Sand dunes in the Simpson Desert, covering a river system that is up to 50 million years old.
Credit: Michael Hutchinson/ANU
SYDNEY: An ancient river system buried 35 metres below the sand dunes Simpson Desert in Central Australia has been revealed by a team of Australian and American researchers.
This network of rivers and streams under the desert can be utilised for its valuable resources such as water in a sustainable way, the researchers said.
"We have gained insight into how the landscape works so we can manage water responsibly," said researcher Michael Hutchinson from the Australian National University in Canberra, a main contributor to the study published in the latest edition of the Australian Journal of Earth Sciences.
Hidden under thick sand dunes
Scientists have always suspected rivers and streams once traversed the Simpson, but the thickness of the overlying dunes and bedrock in this area and limitations in landscape sensing technology have always held research back.
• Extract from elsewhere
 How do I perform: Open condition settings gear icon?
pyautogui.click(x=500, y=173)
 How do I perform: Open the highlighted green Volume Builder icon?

A team from ANU, after more than a decade of work, have conquered the thick overlying dunes and bedrock and developed complex new Digital Elevation Model (ANUDEM) software that successfully mapped the subtle topography that underlies the landscape of today.
The software models how water moves across the surface of the continent. It infers the location of the underground river system by joining the lowest points from ground-level elevation measurements, Hutchinson said.
Vast river system
Using their new software, the team from ANU mapped the course of the rivers buried roughly 35 m under the Simpson Desert for the first time. The rivers are vast, covering hundreds of kilometres, the researchers said.
It is estimated the rivers and streams are some of the oldest in the world, at least 50 million years old, from a time when the desert was greener and wetter than it is today.
The results looked right according to the team, as the underground rivers were mapped where they were expected to be according to current adjoining rivers in the area.
"The ancient drainage systems are thought to have originated in the wet climate of the late Cretaceous, they are that old," Hutchinson said.
The discovery of the ancient rivers have highlighted the dramatic shift in landscape Australia has seen over time and "serves as a dramatic reminder of climate change," said co-author Robert Craddock, from the Smithsonian Institute in Washington.
Buried river channels have proven to be valuable economic, ecological and agricultural resources in other continents.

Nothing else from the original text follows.